## [PROBLEM STATEMENT]
From the data below, repeat exactly the lines from the line with "Image resolution: width=286" to the line with "The height and", both included.

[INPUT DATA — start]

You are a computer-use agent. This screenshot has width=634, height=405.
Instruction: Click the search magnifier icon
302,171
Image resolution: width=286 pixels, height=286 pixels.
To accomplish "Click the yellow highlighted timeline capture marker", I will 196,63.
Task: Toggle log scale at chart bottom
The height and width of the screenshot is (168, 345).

[INPUT DATA — finish]
[INPUT DATA — start]

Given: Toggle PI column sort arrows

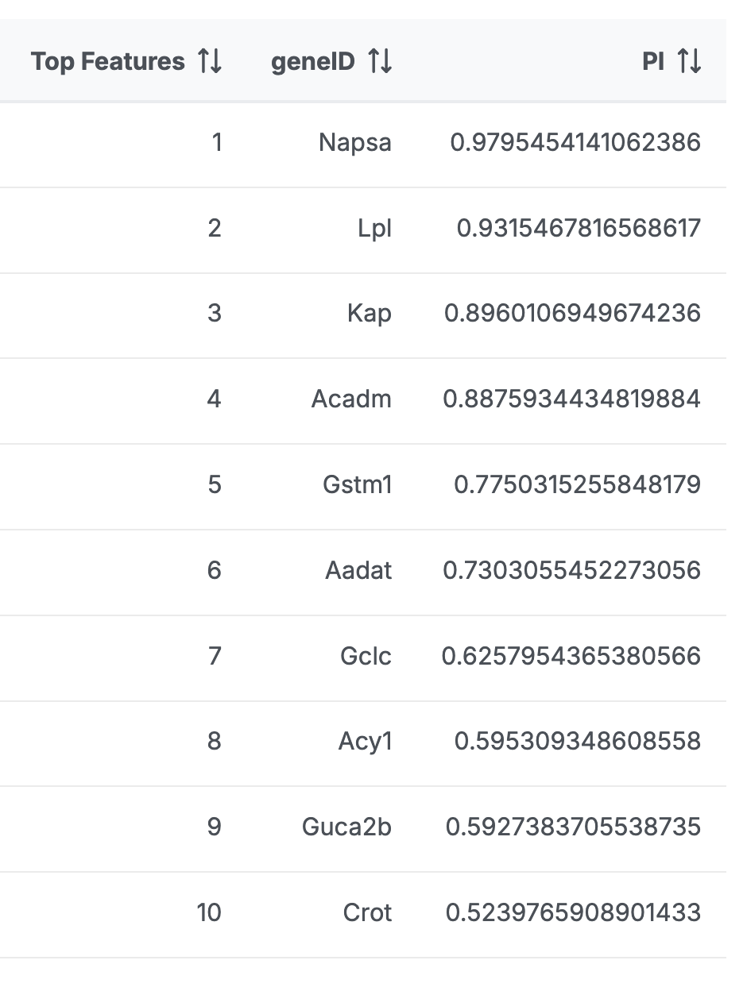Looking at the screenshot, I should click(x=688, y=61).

[INPUT DATA — finish]

## [ANSWER AREA]
Image resolution: width=286 pixels, height=286 pixels.
To accomplish "Click the yellow highlighted timeline capture marker", I will 196,63.
Task: Toggle log scale at chart bottom
The height and width of the screenshot is (168, 345).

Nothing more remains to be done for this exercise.